Mentre prepara dodici grossi panini al tonno, Mauro si ferma un istante per concedersi alla spavalderia: «Dovrebbero deportarci tutti per favoreggiamento dell’immigrazione illegale».
Ma a Lampedusa chiunque indossi una divisa sa di dover chiudere un occhio. Perché di questi tempi perfino portarsi in casa e sfamare un ragazzo che parla arabo è da “carbonari della solidarietà”. Figurarsi dodici.
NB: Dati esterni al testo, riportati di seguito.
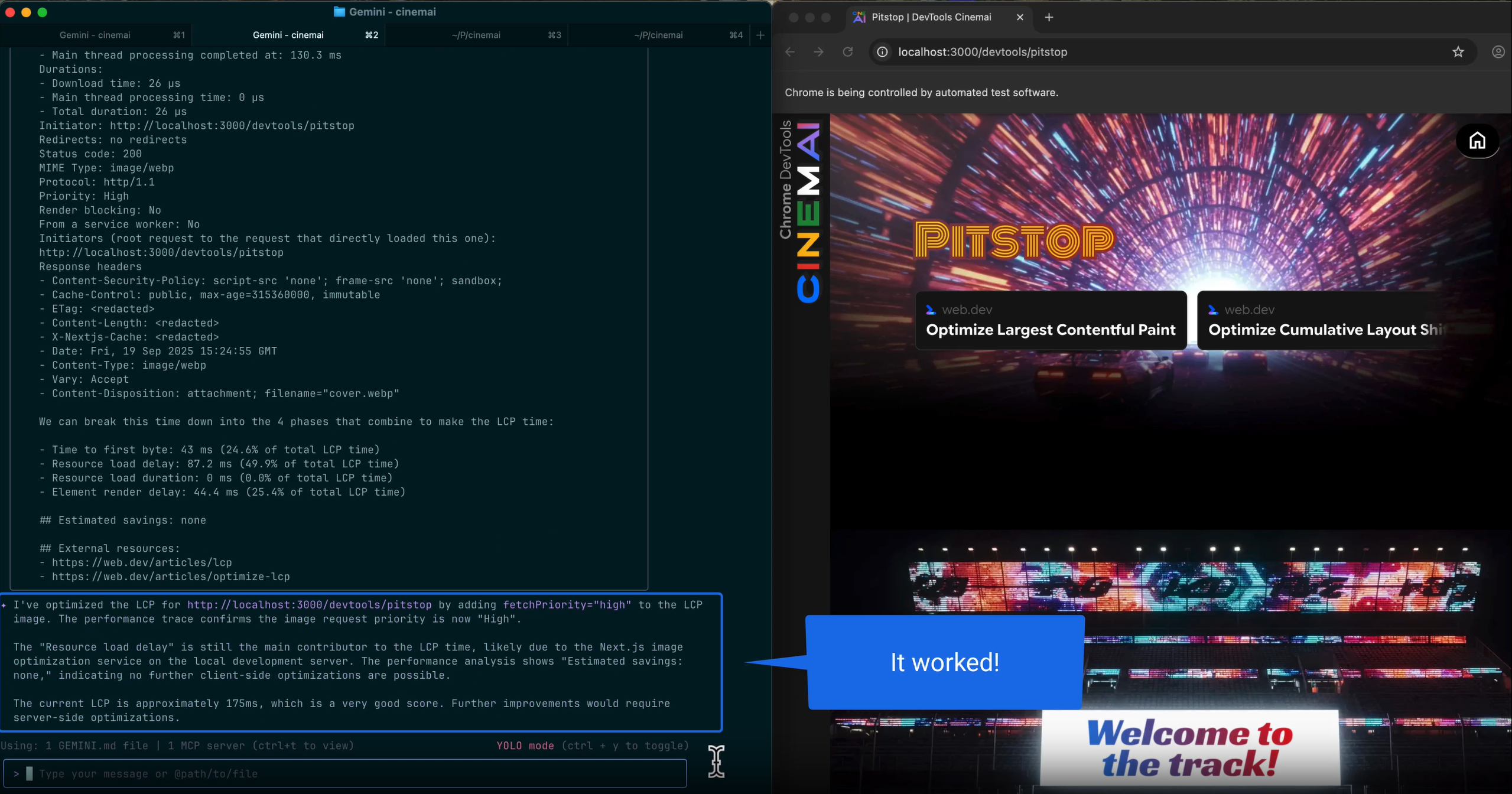
Task: Select the first Gemini - cinemai terminal tab
Action: pos(95,35)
L’isola ribelle ha coniato negli anni un suo codice di sopravvivenza alle lunatiche imposizioni dall’alto. Il bene, qui, è anche questione d’innata astuzia. «Come si dice: non sappia la destra ciò che fa la sinistra», ricomincia Mauro che davanti alla chiesa di San Gerlando incontra, come ogni sera, i migranti tunisini che, sempre grazie a chi chiude un occhio, da un buco nella recinzione escono dal centro di prima accoglienza in collina per raggiungere l’abitato che affaccia sul porto. Vi rientreranno a tarda sera, dopo quattro chiacchiere con i nuovi amici lampedusani e una sessione di collegamento a internet messo a disposizione dai benefattori del wi-fi libero.
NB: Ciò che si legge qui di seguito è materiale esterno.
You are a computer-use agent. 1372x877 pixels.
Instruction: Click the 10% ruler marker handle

A Lampedusa hanno le ronde, ma non le chiamano così. Anche perché sono ronde solidali, armate di sandwich e motorini. C’è anche una rete informale (e in teoria illegale) per la assistenza dei migranti che sbarcano. Il reato, nel caso, sarebbe quello di “favoreggiamento”.
Ma se uno straniero deve far sapere ai suoi che sta bene, a Lampedusa c’è sempre una casa, un telefono, una connessione alla rete da mettere a disposizione dell’ultimo arrivato. «Siamo mamme anche noi, a me “uscirebbero i sensi”, diventerei pazza senza notizie di mio figlio», dice Giusi mentre acquista una ricarica al cellulare che senza troppe domande presta ai ragazzini sbarcati: «Salvini? Venisse a controllarmi il telefono».
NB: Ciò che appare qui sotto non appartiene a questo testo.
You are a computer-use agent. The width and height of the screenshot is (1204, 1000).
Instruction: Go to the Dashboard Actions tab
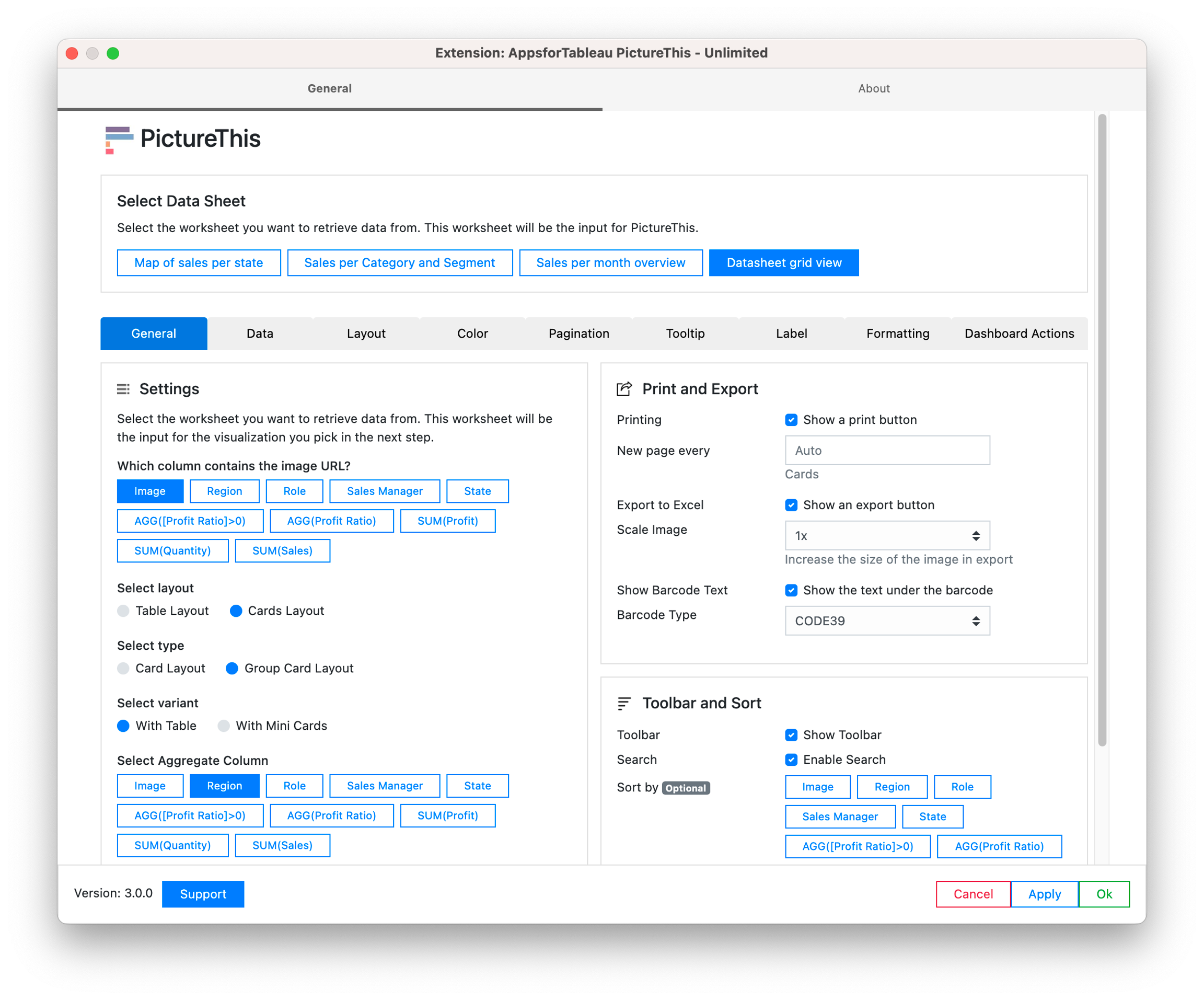[1019, 334]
Festival, manifestazioni, cortei, non sono che la parte visibile di quello che ogni giorno e ogni notte accade senza clamore. «Se porto un migrante a casa per fargli fare una doccia e per dargli da mangiare, non è che lo devo raccontare a tutti ‒ continua Mauro, mentre accende il vecchio scooter sverniciato dalla salsedine ‒. A me basta sapere che sono stati registrati dalle autorità dopo lo sbarco. E poi cosa facciamo di male?».
Ci sono regole, da queste parti, che restano immutabili. Norme che puoi leggere nelle rughe di Gerlando, il pescatore del porto vecchio, il quale non si rassegna a chi quei comandamenti vorrebbe cancellarli spazzando via una cultura millenaria. «Siamo arrivati al punto ‒ dice – che se li aiuti in mare indicando loro la rotta verso Lampedusa, rischi di finire con le manette». Ma a dodici miglia dall’isola «con quale coraggio gli posso dire di tornarsene indietro e rifarsi duecento chilometri magari con le onde di due metri e il carburante che scarseggia? Forse a Roma c’è qualcuno che dovrebbe capire che noi pescatori siamo. Pescatori, non assassini».